The Government has lost the latest round of an employment tribunal battle with more than 200 judges over a “highly disadvantageous” pension scheme.
A year ago, members of the judiciary – including six High Court judges in their 50s – brought a successful action at the Central London Employment Tribunal.
Age discrimination claims were brought by a total of 210 serving judges against the Justice Secretary and the Ministry of Justice (MoJ).
After a ruling in the judges’ favour, the Justice Secretary and MoJ brought a challenge at the Employment Appeal Tribunal.
In a decision announced on Monday, Sir Alan Wilkie dismissed their appeals.
The Justice Secretary and MoJ brought a challenge at the Employment Appeal Tribunal (Kirsty O’Connor/PA)
The employment tribunal action centred on a new judicial pension scheme that came into force in April 2015, which provides judges with significantly less valuable retirement benefits than their former pension scheme.
Transitional provisions protect older judges, but the claimants, who are younger judges, claimed discrimination because they have been treated less favourably on the ground of their age.

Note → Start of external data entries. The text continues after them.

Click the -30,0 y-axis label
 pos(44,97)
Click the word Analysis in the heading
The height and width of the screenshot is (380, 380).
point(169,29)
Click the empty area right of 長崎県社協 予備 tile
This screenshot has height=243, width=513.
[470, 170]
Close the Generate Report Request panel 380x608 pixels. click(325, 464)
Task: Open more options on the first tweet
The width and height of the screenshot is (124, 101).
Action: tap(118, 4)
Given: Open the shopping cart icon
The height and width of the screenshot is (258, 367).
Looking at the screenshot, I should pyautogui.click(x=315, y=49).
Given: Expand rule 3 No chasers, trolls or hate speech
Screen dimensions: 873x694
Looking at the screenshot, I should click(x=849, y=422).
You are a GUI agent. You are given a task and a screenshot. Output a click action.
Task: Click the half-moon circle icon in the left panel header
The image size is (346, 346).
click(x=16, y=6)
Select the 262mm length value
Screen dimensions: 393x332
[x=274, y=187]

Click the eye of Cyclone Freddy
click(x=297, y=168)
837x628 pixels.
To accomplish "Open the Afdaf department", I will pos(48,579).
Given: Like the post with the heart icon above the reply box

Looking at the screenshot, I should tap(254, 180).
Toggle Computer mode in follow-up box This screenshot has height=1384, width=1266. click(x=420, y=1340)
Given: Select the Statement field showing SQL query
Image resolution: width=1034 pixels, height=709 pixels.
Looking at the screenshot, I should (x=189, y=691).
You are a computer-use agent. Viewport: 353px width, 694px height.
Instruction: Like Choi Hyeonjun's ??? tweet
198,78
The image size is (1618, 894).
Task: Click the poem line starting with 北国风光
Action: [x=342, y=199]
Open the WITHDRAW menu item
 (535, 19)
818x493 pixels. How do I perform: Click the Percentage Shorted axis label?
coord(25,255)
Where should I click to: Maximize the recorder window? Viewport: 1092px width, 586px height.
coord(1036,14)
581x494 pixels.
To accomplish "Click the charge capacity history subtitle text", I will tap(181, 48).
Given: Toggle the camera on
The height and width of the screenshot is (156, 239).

In a ruling published in January last year, the employment tribunal said that “by reason of the transitional provisions” contained in the Judicial Pensions Regulations 2015, the Government “have treated and continue to treat the claimants less favourably than their comparators because of their age”.
The tribunal ruled that the Justice Secretary and the MoJ “have failed to show their treatment of the claimants to be a proportionate means of achieving a legitimate aim”.
In the latest decision, Sir Alan said the employment tribunal did not “err in law”, and was “entitled to conclude” that the Justice Secretary and MoJ “had failed to justify the discriminatory effect of the transitional provisions”.